**WRITTEN INSTRUCTION:** Copy out the entries from the line containing "Click the SSO" through the line containing "Click the A6M5", including both of those lines. Reproduce each line verbatim.

**Stored data:**

*****

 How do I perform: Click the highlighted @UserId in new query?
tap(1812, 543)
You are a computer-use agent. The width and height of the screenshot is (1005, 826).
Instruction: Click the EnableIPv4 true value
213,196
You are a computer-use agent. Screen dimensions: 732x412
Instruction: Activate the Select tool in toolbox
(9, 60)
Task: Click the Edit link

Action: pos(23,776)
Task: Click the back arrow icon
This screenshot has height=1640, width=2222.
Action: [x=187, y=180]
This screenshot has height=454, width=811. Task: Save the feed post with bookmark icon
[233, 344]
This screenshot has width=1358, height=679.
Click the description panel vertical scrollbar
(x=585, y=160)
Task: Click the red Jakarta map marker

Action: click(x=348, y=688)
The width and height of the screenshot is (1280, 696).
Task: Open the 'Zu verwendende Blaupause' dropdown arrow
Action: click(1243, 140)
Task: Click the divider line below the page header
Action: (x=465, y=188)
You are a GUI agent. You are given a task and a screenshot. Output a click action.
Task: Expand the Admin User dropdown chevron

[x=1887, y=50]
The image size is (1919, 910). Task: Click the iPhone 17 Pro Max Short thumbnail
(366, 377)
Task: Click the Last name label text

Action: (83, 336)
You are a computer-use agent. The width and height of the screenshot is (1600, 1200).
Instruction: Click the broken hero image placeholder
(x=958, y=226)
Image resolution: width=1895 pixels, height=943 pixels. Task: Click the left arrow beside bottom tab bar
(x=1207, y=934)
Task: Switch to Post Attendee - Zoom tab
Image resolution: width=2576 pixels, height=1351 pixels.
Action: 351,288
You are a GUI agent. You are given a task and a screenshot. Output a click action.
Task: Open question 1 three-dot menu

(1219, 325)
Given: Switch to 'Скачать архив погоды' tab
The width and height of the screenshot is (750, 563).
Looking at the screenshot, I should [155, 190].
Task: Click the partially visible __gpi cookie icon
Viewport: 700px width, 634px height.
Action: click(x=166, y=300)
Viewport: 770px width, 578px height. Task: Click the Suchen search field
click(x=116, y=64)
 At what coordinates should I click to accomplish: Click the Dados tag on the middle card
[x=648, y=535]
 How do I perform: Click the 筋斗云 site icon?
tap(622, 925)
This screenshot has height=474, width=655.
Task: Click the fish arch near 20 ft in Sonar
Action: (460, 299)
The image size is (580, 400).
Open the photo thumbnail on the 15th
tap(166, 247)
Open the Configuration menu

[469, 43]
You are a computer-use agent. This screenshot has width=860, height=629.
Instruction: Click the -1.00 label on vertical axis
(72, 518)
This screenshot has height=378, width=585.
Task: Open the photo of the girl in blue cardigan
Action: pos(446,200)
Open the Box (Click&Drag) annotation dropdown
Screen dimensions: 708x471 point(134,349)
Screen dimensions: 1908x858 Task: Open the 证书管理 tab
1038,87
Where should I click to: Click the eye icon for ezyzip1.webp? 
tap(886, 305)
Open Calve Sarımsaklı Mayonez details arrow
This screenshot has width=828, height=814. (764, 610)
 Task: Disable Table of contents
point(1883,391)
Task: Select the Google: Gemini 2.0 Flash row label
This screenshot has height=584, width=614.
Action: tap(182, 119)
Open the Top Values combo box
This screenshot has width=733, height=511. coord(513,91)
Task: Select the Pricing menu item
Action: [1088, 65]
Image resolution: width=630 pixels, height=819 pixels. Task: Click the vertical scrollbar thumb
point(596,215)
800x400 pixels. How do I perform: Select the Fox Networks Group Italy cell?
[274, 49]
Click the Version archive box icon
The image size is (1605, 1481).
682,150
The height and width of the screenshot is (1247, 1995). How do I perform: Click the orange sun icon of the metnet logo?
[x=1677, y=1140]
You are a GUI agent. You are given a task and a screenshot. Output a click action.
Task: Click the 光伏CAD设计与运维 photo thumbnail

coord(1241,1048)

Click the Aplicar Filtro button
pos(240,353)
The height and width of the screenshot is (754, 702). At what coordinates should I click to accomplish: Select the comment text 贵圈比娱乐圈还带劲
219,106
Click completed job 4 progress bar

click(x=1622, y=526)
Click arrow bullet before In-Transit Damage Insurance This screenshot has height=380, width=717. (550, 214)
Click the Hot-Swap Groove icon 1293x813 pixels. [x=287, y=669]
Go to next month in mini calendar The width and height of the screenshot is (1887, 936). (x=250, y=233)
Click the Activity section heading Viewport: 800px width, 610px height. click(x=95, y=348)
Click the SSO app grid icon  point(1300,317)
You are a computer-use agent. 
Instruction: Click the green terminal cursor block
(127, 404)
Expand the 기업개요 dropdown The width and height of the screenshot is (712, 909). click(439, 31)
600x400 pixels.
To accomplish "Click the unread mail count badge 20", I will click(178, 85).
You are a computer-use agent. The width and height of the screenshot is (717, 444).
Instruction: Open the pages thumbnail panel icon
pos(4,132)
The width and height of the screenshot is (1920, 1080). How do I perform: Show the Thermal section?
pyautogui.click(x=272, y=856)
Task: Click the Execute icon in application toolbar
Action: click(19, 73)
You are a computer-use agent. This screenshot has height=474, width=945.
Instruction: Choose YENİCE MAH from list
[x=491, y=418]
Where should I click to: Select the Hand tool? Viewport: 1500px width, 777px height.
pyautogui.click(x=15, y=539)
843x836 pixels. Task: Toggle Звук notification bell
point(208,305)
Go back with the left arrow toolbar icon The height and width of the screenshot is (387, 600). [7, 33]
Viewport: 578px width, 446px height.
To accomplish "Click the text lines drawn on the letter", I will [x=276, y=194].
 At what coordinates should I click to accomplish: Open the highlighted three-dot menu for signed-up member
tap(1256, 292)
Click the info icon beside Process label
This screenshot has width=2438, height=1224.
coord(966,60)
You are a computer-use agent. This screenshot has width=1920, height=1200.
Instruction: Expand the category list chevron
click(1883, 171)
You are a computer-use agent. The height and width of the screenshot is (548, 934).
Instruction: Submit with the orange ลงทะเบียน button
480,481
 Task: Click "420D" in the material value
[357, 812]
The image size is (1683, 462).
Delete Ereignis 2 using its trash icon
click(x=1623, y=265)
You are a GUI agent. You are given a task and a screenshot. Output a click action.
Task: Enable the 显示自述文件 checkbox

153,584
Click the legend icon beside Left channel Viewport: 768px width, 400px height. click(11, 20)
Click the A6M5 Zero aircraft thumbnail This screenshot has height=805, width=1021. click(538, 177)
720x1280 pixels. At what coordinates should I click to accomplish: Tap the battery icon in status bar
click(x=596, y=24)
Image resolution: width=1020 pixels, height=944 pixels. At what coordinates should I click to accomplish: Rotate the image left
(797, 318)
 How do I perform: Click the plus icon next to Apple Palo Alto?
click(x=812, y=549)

*****

**SOLUTION FOR THIS EXERCISE:**
Click the SSO app grid icon  point(1300,317)
You are a computer-use agent. 
Instruction: Click the green terminal cursor block
(127, 404)
Expand the 기업개요 dropdown The width and height of the screenshot is (712, 909). click(439, 31)
600x400 pixels.
To accomplish "Click the unread mail count badge 20", I will click(178, 85).
You are a computer-use agent. The width and height of the screenshot is (717, 444).
Instruction: Open the pages thumbnail panel icon
pos(4,132)
The width and height of the screenshot is (1920, 1080). How do I perform: Show the Thermal section?
pyautogui.click(x=272, y=856)
Task: Click the Execute icon in application toolbar
Action: click(19, 73)
You are a computer-use agent. This screenshot has height=474, width=945.
Instruction: Choose YENİCE MAH from list
[x=491, y=418]
Where should I click to: Select the Hand tool? Viewport: 1500px width, 777px height.
pyautogui.click(x=15, y=539)
843x836 pixels. Task: Toggle Звук notification bell
point(208,305)
Go back with the left arrow toolbar icon The height and width of the screenshot is (387, 600). [7, 33]
Viewport: 578px width, 446px height.
To accomplish "Click the text lines drawn on the letter", I will [x=276, y=194].
 At what coordinates should I click to accomplish: Open the highlighted three-dot menu for signed-up member
tap(1256, 292)
Click the info icon beside Process label
This screenshot has width=2438, height=1224.
coord(966,60)
You are a computer-use agent. This screenshot has width=1920, height=1200.
Instruction: Expand the category list chevron
click(1883, 171)
You are a computer-use agent. The height and width of the screenshot is (548, 934).
Instruction: Submit with the orange ลงทะเบียน button
480,481
 Task: Click "420D" in the material value
[357, 812]
The image size is (1683, 462).
Delete Ereignis 2 using its trash icon
click(x=1623, y=265)
You are a GUI agent. You are given a task and a screenshot. Output a click action.
Task: Enable the 显示自述文件 checkbox

153,584
Click the legend icon beside Left channel Viewport: 768px width, 400px height. click(11, 20)
Click the A6M5 Zero aircraft thumbnail This screenshot has height=805, width=1021. click(538, 177)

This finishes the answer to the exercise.